Hintergrund: Reine Nervensache
Für gewöhnlich schenkt es einem Regierungsmitglied Sicherheit, wenn der Kanzler dessen öffentlichen Auftritt unterstützt. Doch von diesem Gefühl scheint Benita Ferrero-Waldner derzeit weit entfernt zu sein. Wie eine Maturantin, die der Prüfung entgegenzittert, saß sie vergangenen Donnerstag im Kanzleramt neben dem Regierungschef, der über den bevorstehenden Brüsseler Gipfel referierte: Unruhig huschten ihre Augen hin und her, fahrig glitten ihre Finger ineinander und wieder auseinander, die Lippen waren zum Lächeln gefroren.
Sie lebt momentan mit dem Gedanken, sich täglich bewerben zu müssen, sagt ein Minister, und er sagt es nicht ohne Mitgefühl für die Außenministerin. Seit Monaten wird Ferrero nun schon als ÖVP-Präsidentschaftskandidatin gehandelt, ohne auch nur das leiseste Signal von Parteichef Schüssel bekommen zu haben.

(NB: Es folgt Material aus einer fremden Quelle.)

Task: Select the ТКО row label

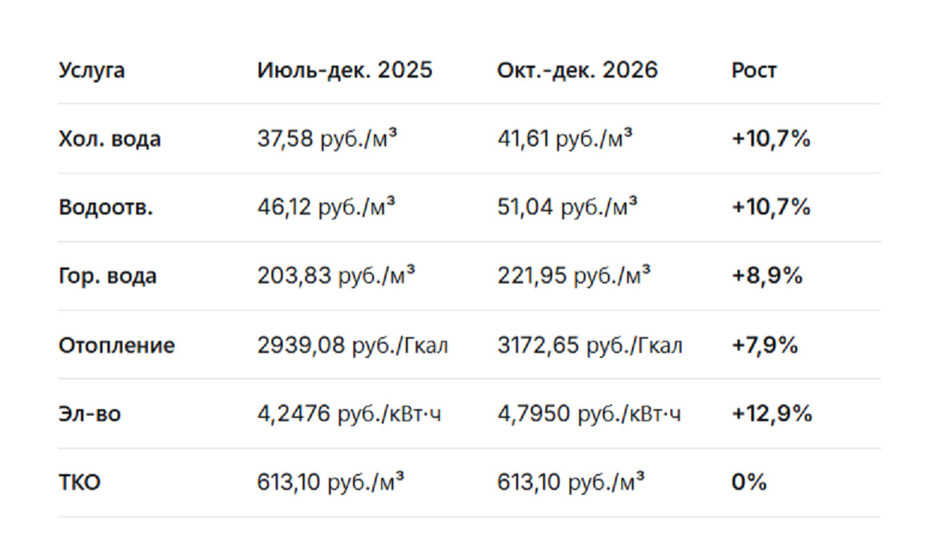Action: (79, 482)
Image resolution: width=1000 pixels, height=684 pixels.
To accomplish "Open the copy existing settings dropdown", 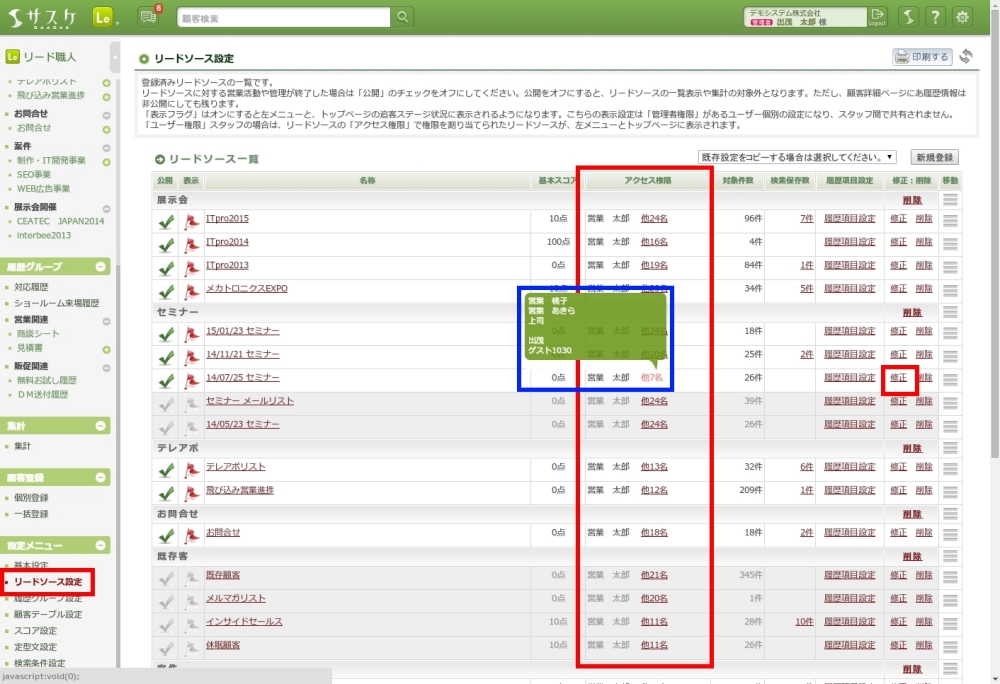I will tap(797, 157).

Auf dem gesellschaftlichen Parkett ist sie emsig bemüht, Punkte zu sammeln, ob bei Charity-Veranstaltungen, Bieranstichen oder Weihnachtsmärkten. Auf der politischen Ebene achtet sie fieberhaft darauf, nur ja keinen Fehler zu machen.
Zickzack. Das verunsichert. Und macht erst recht fehleranfällig: Bei der Diskussion um eine Einführung der Beistandspflicht in der Europäischen Union verfolgte die Ministerin einen Zickzack-kurs, den nicht einmal mehr die bürgerliche Presse nachzuvollziehen vermochte: Zuerst hieß es Ja zu Beistandspflicht trotz Neutralität, dann Ja samt Neutralität und schließlich Nein wegen der Neutralität, rügte das Blatt die potenzielle Präsidentin.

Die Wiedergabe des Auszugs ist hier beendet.